High Performance MP Unstructured Finite Element Simulation of Chemically Reacting Flows

Karen D. Devine, Gary L. Hennigan*, Scott A. Hutchinson, Andrew G. Salinger, John N. Shadid, and Ray S. Tuminaro
Sandia National Laboratories, Albuquerque, NM
*New Mexico State University, Las Cruces, NM
jnshadi@cs.sandia.gov
http://www.cs.sandia.gov/CRF/mpsalsa.html

Abstract:
Many scientific and engineering applications require a detailed analysis of complex systems with strongly coupled fluid flow, thermal energy transfer, mass transfer and non-equilibrium chemical reactions. Examples include combustion research for transportation and energy conversion systems, surface catalytic reactors and the modeling of chemical vapor deposition (CVD) processing for advanced semiconductor materials. Here we describe the performance of MPSalsa, a modeling code designed to simulate these complex flows on large-scale parallel machines. MPSalsa uses 3D unstructured finite element methods, fully implicit time integration and general gas phase and surface species chemical kinetics to model geometrically complex flow systems. The implicit nature of the algorithm requires the solution of a coupled set of nonlinear PDEs on complex domains, a difficult task on the distributed memory architectures of modern large-scale parallel machines. To address this difficulty, we have designed MPSalsa around general kernels for automated problem partitioning, efficient unstructured message passing communication, a distributed sparse-block matrix representation of the fully summed global finite element equations and a parallel preconditioned Krylov iterative solver library (Aztec).

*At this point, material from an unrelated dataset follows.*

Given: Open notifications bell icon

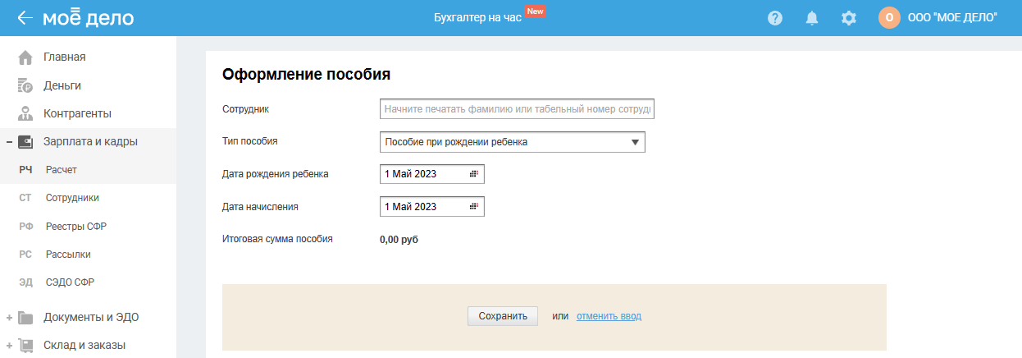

Using these techniques we have obtained a sustained rate of over 210 Gflop/s on a 3D chemically reacting flow problem.

Keywords:
chemically reacting flow, unstructured finite element methods, parallel computing

1. Introduction

Current state-of-the-art chemically reacting flow codes use either complex fluid dynamics with simple chemical reaction mechanisms or complex chemical kinetics with simple fluid mechanics models. This unfortunate dichotomy in resolution is due to the tremendous computational resources needed to solve large, real-world chemically reacting flow problems in complex flow geometries. As a result, the use of 3D computational simulations is very difficult and the computational design optimization of such systems has been impossible. In a typical reaction mechanism, there can be over thirty important chemical species undergoing more than fifty reactions. Our results demonstrate that large parallel machines can provide the performance and memory necessary to solve such chemically reacting flow problems in 3D with an equal emphasis on flow and reaction kinetics. However, achieving this performance requires addressing specific difficulties associated with unstructured finite element (FE) implementations on distributed memory computers. To date, MPSalsa [9] has been used for production computational analysis of CVD reactors, multi-phase porous media flow, low Mach number compressible neutral-gas simulations for an ion source tube and simulation of alpha particle detectors for nuclear nonproliferation studies.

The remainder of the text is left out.